■ **TASK TO CARRY OUT**
In the entries below, swap every "Viewport" for "Display" and reproduce the rest of the lines unchanged.

Some records
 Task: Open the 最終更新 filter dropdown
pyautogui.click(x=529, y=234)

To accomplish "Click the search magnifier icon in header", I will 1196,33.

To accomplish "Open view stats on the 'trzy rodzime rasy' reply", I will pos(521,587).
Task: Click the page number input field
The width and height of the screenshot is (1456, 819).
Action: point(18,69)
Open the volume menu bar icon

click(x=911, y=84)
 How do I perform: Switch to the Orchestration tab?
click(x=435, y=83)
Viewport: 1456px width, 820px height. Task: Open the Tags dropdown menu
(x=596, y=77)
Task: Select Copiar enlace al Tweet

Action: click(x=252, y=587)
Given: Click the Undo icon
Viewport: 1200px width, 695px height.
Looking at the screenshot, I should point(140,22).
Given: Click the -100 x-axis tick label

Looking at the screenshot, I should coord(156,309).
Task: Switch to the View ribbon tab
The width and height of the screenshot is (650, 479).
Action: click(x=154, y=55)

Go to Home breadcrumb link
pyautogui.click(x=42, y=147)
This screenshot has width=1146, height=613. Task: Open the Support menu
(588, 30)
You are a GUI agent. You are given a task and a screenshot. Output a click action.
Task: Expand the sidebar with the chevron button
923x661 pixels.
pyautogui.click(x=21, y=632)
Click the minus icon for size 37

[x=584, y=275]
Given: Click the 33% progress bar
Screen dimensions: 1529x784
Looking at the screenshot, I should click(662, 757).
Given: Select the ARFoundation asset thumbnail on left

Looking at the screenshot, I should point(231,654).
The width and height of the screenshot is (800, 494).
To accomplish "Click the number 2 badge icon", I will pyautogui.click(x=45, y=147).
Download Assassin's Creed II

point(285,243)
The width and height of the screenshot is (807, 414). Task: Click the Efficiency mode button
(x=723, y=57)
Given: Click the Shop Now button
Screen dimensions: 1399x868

■ **RESULT BELOW**
 Task: Open the 最終更新 filter dropdown
pyautogui.click(x=529, y=234)

To accomplish "Click the search magnifier icon in header", I will 1196,33.

To accomplish "Open view stats on the 'trzy rodzime rasy' reply", I will pos(521,587).
Task: Click the page number input field
The width and height of the screenshot is (1456, 819).
Action: point(18,69)
Open the volume menu bar icon

click(x=911, y=84)
 How do I perform: Switch to the Orchestration tab?
click(x=435, y=83)
Display: 1456px width, 820px height. Task: Open the Tags dropdown menu
(x=596, y=77)
Task: Select Copiar enlace al Tweet

Action: click(x=252, y=587)
Given: Click the Undo icon
Display: 1200px width, 695px height.
Looking at the screenshot, I should point(140,22).
Given: Click the -100 x-axis tick label

Looking at the screenshot, I should coord(156,309).
Task: Switch to the View ribbon tab
The width and height of the screenshot is (650, 479).
Action: click(x=154, y=55)

Go to Home breadcrumb link
pyautogui.click(x=42, y=147)
This screenshot has width=1146, height=613. Task: Open the Support menu
(588, 30)
You are a GUI agent. You are given a task and a screenshot. Output a click action.
Task: Expand the sidebar with the chevron button
923x661 pixels.
pyautogui.click(x=21, y=632)
Click the minus icon for size 37

[x=584, y=275]
Given: Click the 33% progress bar
Screen dimensions: 1529x784
Looking at the screenshot, I should click(662, 757).
Given: Select the ARFoundation asset thumbnail on left

Looking at the screenshot, I should point(231,654).
The width and height of the screenshot is (800, 494).
To accomplish "Click the number 2 badge icon", I will pyautogui.click(x=45, y=147).
Download Assassin's Creed II

point(285,243)
The width and height of the screenshot is (807, 414). Task: Click the Efficiency mode button
(x=723, y=57)
Given: Click the Shop Now button
Screen dimensions: 1399x868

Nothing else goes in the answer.